Simple Tactical Agent Relay (S.T.A.R.)
S.T.A.R. is intended as a post-exploitation framework for ethical hackers and security researchers. It serves as a sort of peer-to-peer C2, and can be used in environments with no/partial internet access.
The inspiration for the tool is due to the author working on HackTheBox’s Dante ProLab and not liking the “feel” of existing C2/pivoting tools that were attempted. S.T.A.R. is made more for the author’s needs/wants than anything else, but if anyone else can find benefit from it, all the better.
Installation
- It is assumed that you already have the latest version of golang installed on your machine.
- Clone the repository to your local machine with
git clone https://github.com/CyberSecurityN00b/star.git
- Search for
SECURITY RESEARCHER TODOin the code for per-engagement recommendations - From within the repository, run
./build-star.sh
If you get build command-line-arguments: cannot load embed: malformed module path "embed" as an error message, run go version in the repository directory to ensure that it is using the correct version of go, which is 1.16+.

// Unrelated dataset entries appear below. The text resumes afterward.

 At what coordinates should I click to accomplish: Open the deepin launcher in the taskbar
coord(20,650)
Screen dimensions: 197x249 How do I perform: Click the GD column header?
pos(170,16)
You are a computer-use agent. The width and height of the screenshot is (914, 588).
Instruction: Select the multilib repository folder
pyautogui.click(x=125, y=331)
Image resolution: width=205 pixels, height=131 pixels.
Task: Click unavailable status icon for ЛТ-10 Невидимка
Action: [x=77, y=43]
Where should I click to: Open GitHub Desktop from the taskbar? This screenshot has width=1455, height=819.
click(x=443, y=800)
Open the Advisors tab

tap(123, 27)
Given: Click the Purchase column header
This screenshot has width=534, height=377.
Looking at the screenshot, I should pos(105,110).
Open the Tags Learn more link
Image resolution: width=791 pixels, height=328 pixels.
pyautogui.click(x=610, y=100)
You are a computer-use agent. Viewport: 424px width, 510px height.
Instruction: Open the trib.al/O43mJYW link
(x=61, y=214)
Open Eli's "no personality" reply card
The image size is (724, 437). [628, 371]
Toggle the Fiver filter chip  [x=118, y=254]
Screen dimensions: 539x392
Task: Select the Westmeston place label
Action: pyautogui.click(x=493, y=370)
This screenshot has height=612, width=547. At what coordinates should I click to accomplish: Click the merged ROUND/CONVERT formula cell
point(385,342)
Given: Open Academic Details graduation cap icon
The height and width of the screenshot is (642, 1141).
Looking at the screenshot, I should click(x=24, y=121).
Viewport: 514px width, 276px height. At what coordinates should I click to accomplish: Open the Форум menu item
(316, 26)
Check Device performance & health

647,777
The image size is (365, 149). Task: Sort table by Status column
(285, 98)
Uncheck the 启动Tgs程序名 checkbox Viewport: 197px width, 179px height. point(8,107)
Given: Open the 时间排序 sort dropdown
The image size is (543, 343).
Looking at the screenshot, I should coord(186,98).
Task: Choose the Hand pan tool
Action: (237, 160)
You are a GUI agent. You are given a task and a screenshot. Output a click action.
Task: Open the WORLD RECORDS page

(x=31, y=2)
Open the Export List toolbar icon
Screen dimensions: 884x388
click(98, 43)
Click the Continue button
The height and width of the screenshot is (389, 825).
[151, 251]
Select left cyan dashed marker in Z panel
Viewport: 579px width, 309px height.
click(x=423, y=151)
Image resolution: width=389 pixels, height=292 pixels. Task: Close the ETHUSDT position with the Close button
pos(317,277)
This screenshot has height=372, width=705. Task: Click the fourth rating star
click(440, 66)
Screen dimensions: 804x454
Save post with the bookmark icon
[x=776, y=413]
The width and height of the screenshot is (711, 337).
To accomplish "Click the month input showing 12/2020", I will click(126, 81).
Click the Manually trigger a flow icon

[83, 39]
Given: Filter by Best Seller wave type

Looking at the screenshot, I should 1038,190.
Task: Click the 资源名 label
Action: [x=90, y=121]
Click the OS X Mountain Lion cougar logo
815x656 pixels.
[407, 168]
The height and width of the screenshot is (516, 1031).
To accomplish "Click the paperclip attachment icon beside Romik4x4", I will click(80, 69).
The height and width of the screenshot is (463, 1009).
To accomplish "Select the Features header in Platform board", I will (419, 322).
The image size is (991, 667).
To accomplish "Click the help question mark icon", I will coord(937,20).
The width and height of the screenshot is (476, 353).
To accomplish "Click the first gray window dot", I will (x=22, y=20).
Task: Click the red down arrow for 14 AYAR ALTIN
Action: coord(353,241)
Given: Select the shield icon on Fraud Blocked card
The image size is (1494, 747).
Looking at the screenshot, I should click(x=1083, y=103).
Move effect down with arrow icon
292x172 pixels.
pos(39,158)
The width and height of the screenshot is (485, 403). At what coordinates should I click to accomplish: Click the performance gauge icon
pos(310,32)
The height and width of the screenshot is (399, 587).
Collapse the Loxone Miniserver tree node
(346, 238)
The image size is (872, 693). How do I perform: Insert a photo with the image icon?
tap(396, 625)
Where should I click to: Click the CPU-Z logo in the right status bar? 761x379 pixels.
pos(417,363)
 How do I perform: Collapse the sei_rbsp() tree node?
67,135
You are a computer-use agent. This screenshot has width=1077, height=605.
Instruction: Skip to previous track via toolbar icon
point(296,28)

You should now have a batch of agents (in ./bin/agents/) and terminals (in ./bin/terminals/); additionally, you will have a terminal compiled for your local machine at ./bin/star_terminal.
For each new engagement, you should update the respository and re-run ./build-star.sh. It is highly discouraged to use the same binaries between engagements. Node development is such that constants should not be expected to be the same between updates and a new SSL/TLS cert is generated each time as well.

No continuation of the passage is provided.